**AIM OF THE EXERCISE**
Below are records; count the lines that hold the string "computer" and give only the count.
++++++
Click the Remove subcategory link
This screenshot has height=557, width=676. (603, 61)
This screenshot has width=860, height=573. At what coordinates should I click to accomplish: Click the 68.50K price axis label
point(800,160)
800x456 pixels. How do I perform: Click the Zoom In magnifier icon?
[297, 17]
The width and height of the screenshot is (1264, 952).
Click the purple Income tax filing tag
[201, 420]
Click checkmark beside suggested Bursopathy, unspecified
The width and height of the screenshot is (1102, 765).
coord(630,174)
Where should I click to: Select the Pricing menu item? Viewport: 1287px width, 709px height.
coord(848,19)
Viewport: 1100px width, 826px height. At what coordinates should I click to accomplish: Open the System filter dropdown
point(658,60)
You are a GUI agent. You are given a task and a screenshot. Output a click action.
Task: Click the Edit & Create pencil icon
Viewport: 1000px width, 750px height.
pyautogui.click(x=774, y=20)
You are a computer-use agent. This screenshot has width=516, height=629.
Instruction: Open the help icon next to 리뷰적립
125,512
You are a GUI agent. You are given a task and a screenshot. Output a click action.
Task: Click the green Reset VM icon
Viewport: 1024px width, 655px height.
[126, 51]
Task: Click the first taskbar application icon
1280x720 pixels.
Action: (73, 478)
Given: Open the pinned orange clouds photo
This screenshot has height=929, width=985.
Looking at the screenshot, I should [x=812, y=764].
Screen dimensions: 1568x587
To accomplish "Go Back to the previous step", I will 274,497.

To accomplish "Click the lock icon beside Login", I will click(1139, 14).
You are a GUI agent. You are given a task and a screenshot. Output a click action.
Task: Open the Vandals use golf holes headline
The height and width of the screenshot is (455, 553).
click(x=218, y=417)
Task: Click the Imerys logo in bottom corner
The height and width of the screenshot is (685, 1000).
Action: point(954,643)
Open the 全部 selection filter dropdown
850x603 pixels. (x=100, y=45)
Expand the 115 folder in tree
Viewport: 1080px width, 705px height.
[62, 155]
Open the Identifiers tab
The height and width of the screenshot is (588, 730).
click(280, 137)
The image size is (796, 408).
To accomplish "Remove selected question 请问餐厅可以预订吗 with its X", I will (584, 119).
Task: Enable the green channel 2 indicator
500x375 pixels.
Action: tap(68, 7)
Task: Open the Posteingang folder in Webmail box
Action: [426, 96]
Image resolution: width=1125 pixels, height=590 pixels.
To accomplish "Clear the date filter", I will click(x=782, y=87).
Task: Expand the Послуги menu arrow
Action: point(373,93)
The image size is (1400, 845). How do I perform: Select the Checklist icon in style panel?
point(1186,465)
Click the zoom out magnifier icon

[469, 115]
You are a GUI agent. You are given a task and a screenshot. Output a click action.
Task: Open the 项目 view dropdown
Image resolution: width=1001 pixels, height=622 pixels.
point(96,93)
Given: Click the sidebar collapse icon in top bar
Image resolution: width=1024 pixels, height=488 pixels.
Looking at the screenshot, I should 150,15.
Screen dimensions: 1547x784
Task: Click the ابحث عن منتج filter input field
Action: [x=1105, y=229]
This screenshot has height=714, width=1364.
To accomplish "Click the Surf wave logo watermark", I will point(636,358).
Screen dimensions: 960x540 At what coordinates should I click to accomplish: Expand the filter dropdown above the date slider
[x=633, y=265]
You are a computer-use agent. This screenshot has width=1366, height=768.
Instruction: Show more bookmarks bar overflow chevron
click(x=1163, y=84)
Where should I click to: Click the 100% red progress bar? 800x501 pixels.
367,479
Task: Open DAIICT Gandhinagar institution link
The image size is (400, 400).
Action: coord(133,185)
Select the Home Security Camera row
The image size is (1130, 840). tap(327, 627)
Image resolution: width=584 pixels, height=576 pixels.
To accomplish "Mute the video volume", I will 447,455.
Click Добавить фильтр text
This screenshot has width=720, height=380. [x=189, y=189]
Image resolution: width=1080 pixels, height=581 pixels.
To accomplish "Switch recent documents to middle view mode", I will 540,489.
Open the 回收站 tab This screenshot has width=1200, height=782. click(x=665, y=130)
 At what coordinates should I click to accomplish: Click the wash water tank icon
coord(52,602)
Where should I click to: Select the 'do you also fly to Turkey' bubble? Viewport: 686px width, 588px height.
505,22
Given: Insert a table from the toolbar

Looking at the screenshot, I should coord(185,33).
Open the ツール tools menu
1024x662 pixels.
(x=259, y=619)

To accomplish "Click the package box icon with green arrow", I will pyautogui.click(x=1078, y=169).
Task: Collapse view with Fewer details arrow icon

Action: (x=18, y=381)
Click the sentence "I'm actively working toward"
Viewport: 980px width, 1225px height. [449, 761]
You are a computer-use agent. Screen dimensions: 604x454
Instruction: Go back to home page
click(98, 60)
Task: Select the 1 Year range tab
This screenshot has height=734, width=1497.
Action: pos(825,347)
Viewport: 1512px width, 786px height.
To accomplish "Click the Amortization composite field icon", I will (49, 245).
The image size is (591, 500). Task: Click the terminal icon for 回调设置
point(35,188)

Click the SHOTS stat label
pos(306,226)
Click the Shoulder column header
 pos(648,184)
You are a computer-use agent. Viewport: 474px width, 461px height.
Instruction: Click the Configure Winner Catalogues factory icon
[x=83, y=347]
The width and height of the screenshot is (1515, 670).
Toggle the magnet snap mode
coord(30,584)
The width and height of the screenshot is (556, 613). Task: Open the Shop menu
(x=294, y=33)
++++++
**OUTPUT OF THE EXERCISE**
4